L’intesa con Alibaba
Finora, l’azienda statunitense aveva cercato di lavorare con Baidu, il più grande motore di ricerca cinese, ma la partnership ha incontrato ostacoli negli ultimi mesi, rallentando i piani di Apple.
Questo ritardo ha avuto ripercussioni sui risultati finanziari nella regione della Grande Cina, dove i ricavi sono scesi dell’11% nell’ultimo trimestre del 2023, con il CEO Tim Cook che ha attribuito parte del calo proprio all’assenza di Apple Intelligence nel mercato cinese.
Ora, però, Apple sembra aver trovato un nuovo alleato in Alibaba, il gigante dell’e-commerce cinese che ha investito pesantemente nel settore dell’intelligenza artificiale.
La partnership prevede l’integrazione delle tecnologie sviluppate da Alibaba (in particolare, il chatbot conversazionale Qwen e altri modelli di IA avanzati), all’interno dei servizi Apple destinati al pubblico cinese.
L’accordo potrebbe non solo sbloccare il mercato per l’azienda di Cupertino, ma anche rafforzare la posizione di Alibaba come leader nell’IA locale.
Boom in Borsa per Alibaba
La notizia dell’intesa tra le due società ha fatto impennare le azioni di Alibaba, che hanno registrato un aumento del 7,8% alla Borsa di Hong Kong, toccando i 113,10 dollari locali (circa 14,53 dollari statunitensi), segnando il loro maggiore incremento giornaliero in quasi due anni.

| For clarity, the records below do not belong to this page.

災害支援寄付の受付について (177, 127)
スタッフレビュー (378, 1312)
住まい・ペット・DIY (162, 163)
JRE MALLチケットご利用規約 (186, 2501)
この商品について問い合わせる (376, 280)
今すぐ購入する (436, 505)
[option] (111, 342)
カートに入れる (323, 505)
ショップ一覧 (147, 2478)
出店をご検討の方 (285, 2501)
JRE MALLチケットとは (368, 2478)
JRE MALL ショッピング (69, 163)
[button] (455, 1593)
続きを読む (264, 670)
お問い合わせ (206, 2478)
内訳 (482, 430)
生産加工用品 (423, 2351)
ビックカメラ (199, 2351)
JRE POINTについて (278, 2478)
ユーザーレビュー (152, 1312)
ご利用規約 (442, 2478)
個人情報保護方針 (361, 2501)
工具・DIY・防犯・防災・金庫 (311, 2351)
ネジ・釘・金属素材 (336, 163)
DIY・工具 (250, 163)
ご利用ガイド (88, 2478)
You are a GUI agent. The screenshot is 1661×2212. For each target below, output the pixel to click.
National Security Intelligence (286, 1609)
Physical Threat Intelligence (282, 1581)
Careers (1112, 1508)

Secondo Chelsey Tam, analista di Morningstar, l’accordo con Apple rappresenta una conferma delle capacità di Alibaba nel settore dell’intelligenza artificiale.
“Questa collaborazione permette ad Alibaba di posizionarsi strategicamente avendo Apple come partner di riferimento, e potrebbe spingere altre aziende a manifestare interesse per una collaborazione con Alibaba”, ha dichiarato.
Nel frattempo, il via libera definitivo alle funzionalità di Apple Intelligence in Cina dipenderà dall’approvazione delle autorità di regolamentazione del cyberspazio, un processo che potrebbe richiedere diversi mesi.
Se Apple otterrà l’approvazione, il suo ecosistema IA potrà finalmente competere nel mercato cinese, dove i rivali locali, come Huawei, hanno già integrato potenti funzionalità di intelligenza artificiale nei loro dispositivi.